**What to work on**. Restate the lines exactly, starting at the line that contains "Screen dimensions: 710x504" and finishing with the final line of the records.

▼

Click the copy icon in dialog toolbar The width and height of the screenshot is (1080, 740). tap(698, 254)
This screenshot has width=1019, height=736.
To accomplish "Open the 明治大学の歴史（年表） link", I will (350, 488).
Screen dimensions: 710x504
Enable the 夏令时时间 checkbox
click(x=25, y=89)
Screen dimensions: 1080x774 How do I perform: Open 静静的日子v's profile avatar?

▲

**Written response**.
Screen dimensions: 710x504
Enable the 夏令时时间 checkbox
click(x=25, y=89)
Screen dimensions: 1080x774 How do I perform: Open 静静的日子v's profile avatar?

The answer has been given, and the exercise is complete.